SOURCE MATERIAL

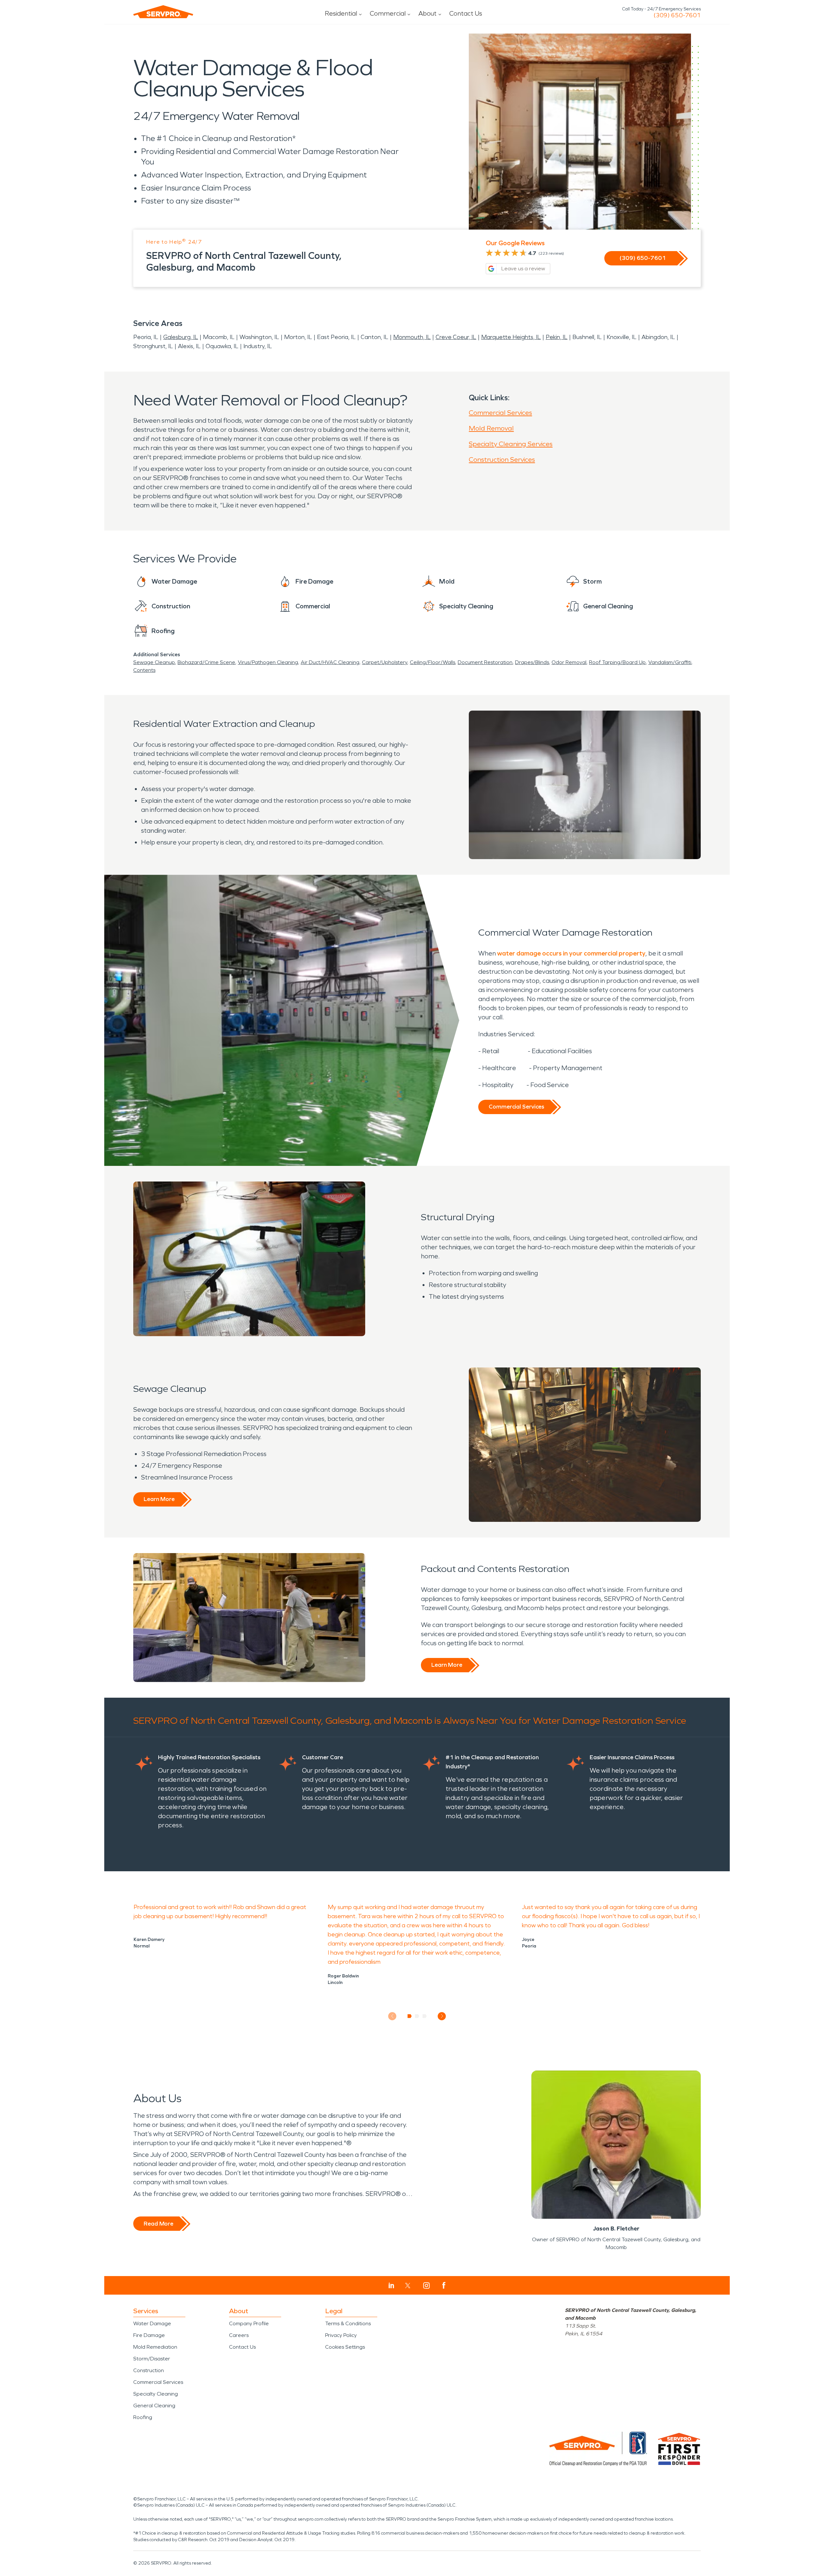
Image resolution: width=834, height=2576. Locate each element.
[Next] (442, 2016)
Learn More (159, 1499)
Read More (158, 2223)
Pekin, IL (557, 337)
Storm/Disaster (151, 2359)
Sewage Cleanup (154, 662)
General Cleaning (154, 2405)
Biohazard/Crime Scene (206, 662)
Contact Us (465, 13)
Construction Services (502, 459)
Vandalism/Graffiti (669, 662)
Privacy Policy (341, 2335)
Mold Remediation (155, 2347)
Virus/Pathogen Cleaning (268, 662)
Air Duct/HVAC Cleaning (330, 662)
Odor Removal (569, 662)
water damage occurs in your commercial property (571, 953)
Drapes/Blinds (532, 662)
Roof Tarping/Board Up (617, 662)
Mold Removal (491, 428)
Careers (239, 2335)
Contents (144, 670)
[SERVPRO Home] (163, 11)
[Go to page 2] (417, 2016)
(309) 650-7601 (677, 15)
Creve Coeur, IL (456, 337)
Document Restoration (485, 662)
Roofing (142, 2417)
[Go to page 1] (409, 2016)
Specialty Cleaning (155, 2394)
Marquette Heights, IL (511, 337)
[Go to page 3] (424, 2016)
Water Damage (152, 2323)
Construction (148, 2370)
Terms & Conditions (348, 2323)
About (427, 13)
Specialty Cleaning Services (511, 444)
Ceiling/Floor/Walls (432, 662)
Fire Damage (149, 2335)
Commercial (388, 13)
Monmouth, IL (412, 337)
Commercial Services (500, 412)
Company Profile (249, 2323)
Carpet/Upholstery (384, 662)
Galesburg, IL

ASSIGNED TASK
Return, word for word, the lines of the data above from the line with "[Next] (442, 2016)" through the line with "water damage occurs", inclusive.

EXPECTED ANSWER
[Next] (442, 2016)
Learn More (159, 1499)
Read More (158, 2223)
Pekin, IL (557, 337)
Storm/Disaster (151, 2359)
Sewage Cleanup (154, 662)
General Cleaning (154, 2405)
Biohazard/Crime Scene (206, 662)
Contact Us (465, 13)
Construction Services (502, 459)
Vandalism/Graffiti (669, 662)
Privacy Policy (341, 2335)
Mold Remediation (155, 2347)
Virus/Pathogen Cleaning (268, 662)
Air Duct/HVAC Cleaning (330, 662)
Odor Removal (569, 662)
water damage occurs in your commercial property (571, 953)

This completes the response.